Our extensive search revealed that all proteins currently known to be specifically required for phasiRNA biogenesis were present in all of the tested land plants, from moss to higher plants. None of the algae species, single cellular or multicellular, had the complete set of SGS3, RDRs, DCLs, and AGOs. Among algae, only C. reinhardtii and V. carteri had dicer-like protein factors as shown in Fig. 5. Our search results match previous reports in several plant species including algae species , rice , maize , and tomato .
Thus, our results suggest that the currently known phasiRNA biogenesis pathway(s) has evolved only in land plants. These observations raise questions for future investigations: (1) what factors contribute to the stochastic evolution and activity of PHAS loci in different plant species, different developmental stages, and under different biotic and abiotic stress conditions; and (2) what machinery is responsible for the biogenesis of phasiRNAs in algae?
Our extensive search across 23 different plant species uncovered a large and surprisingly diverse repertoire of protein-coding genes as novel PHAS loci. Biogenesis of phasiRNAs from many loci is uniquely associated with speciation, development, viral infection, or nutrient stresses. Numerous PHAS loci produced phasiRNAs from intron or exon–intron junction regions, revealing an unexpected link between phasiRNA biogenesis and RNA splicing. Our analysis suggests that phasiRNAs predominantly regulate protein-coding genes from which they are derived and genes in the same families of phasiRNA-generating genes, in contrast to the dominant trans-regulatory mode of miRNAs. Interestingly, while dicot PHAS loci appear to play an overwhelming role in disease resistance, monocot PHAS loci are mostly associated with reproductive growth.

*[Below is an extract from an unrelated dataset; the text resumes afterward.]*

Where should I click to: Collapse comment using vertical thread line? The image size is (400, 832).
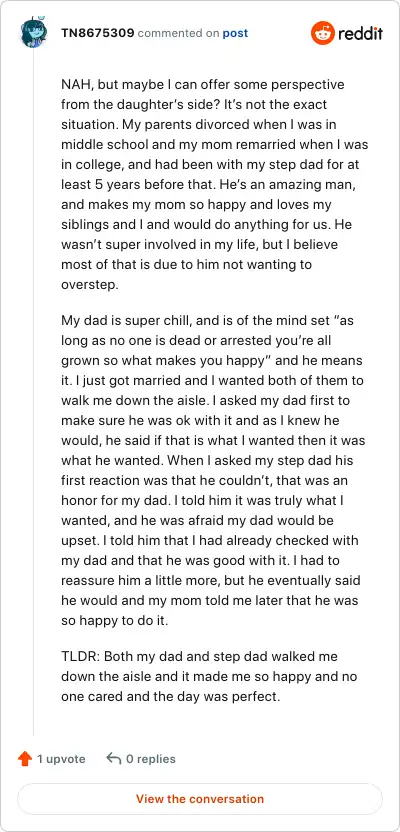tap(33, 393)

The PHAS loci derived from protein-coding genes may be considered an evolutionary novelty in that these PHAS loci possess an added regulatory function specific to some plant species rather than a replacement of the original function of protein-coding genes for these loci. The stochastic occurrence of PHAS loci in the plant kingdom suggests their young evolutionary origins. The evolutionary flux that leads to high variations for a given locus among species or taxonomic groups suggests that phasiRNA networks may contribute to plant phenotype diversity by regulating distinct developmental processes or responses to biotic or abiotic stimuli.
In summary, our new findings, together with an interactive database developed, significantly expand previous findings and will help build a critical foundation to advance further studies on how phasiRNAs may have emerged to participate in the complex regulatory networks to shape the evolution of plant phenotype diversity.

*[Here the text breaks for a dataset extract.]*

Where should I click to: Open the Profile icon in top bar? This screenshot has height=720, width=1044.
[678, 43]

sRNA sequence processing and alignment
sRNA deep sequencing data were downloaded from the Comparative Sequencing of Plant Small RNAs website  and the GenBank Gene Expression Omnibus  (Additional file 1). All sRNA deep sequencing data were treated via standard procedures for format conversion, adaptor trimming, and read collapsing. The treated sRNA sequences were further cleaned by removing sequences that matched rRNA sequences using Bowtie . The cleaned sRNA sequences were mapped to the corresponding reference genome or transcriptome sequences (Additional file 2) using Bowtie , allowing no mismatches and no more than six hits to the reference sequences.
Identification of candidate PHAS loci
We largely followed the methods developed by Xia et al.  for PHAS locus identification. Specifically, the mapped sRNA reads were denoted according to their positions in the corresponding reference genome and/or cDNA sequences. For matching sRNAs to the antisense strand of the reference sequences, a two-nucleotide positive offset was included to mimic the 3′ end overhang. A search was conducted by scanning transcriptome or genome references using a nine-phase register (21 bp as a phase register) sliding window (189 bp), each followed by a break of three-phase register (63 bp). A positive window was considered to contain no less than 10 unique reads, with more than half of the unique reads being 21 nt in length and with no less than three 21-nt unique reads falling into the phase registers. Windows were combined if they shared the same phase registers (i.e., the adjacent windows had a space of N × 21 bp, where N is an integer) and fell into the same genes.
Calculation of P-values for positive windows was based on the formula:
P-value: p(k) = ∑ X − k m Pr(X)
where n was the number of total unique 21-nt sRNAs matched within a window, k was the maximum number of unique 21-nt reads falling into one of the possible phase registers, and m was the number of 21-nt phases within a window. The 21-nt PHAS loci with a P-value of less than 0.001 were identified as the positive PHAS loci.
where n was the number of phase registers occupied by at least one unique 21-nt sRNA within a nine-phase register window, P was the total number of reads for all 21-nt sRNA reads falling into a given phase in a given window, and U was the total number of unique reads for all 21-nt sRNAs falling out of a given phase.
The same formulas were applied to the 24-nt PHAS windows in all tested libraries, with a change of the phase register length from 21 nt to 24 nt. We used a cut-off phasing-score of 15 to identify positive 24-nt PHAS loci according to Johnson et al. .
Prediction of PHAS triggers
PhasiRNAs are mainly triggered by 21-nt and/or 22-nt miRNA-mediated transcript cleavage in land plants. Occasionally, siRNAs could also serve as triggers. sPARTA  was used to search for the 21-nt/22-nt miRNA/siRNA triggers with relatively high abundance (>10 RPM in a given library) that potentially target 200 bp upstream and 200 bp downstream of a PHAS window with an alignment score cutoff of 4. The positive candidates were subject to Vienna RNA package  analysis to predict the miRNAs. The predicted miRNAs were then aligned with miRBase  registers (release 19) to unveil conserved miRNAs. sPARTA  was also employed to validate the miRNA-guided cleavage of transcripts from the cognate PHAS loci using the available degradome library data (Additional file 1). We removed the out-of-phase triggers that were not previously confirmed or were not supported by our sPARTA analysis.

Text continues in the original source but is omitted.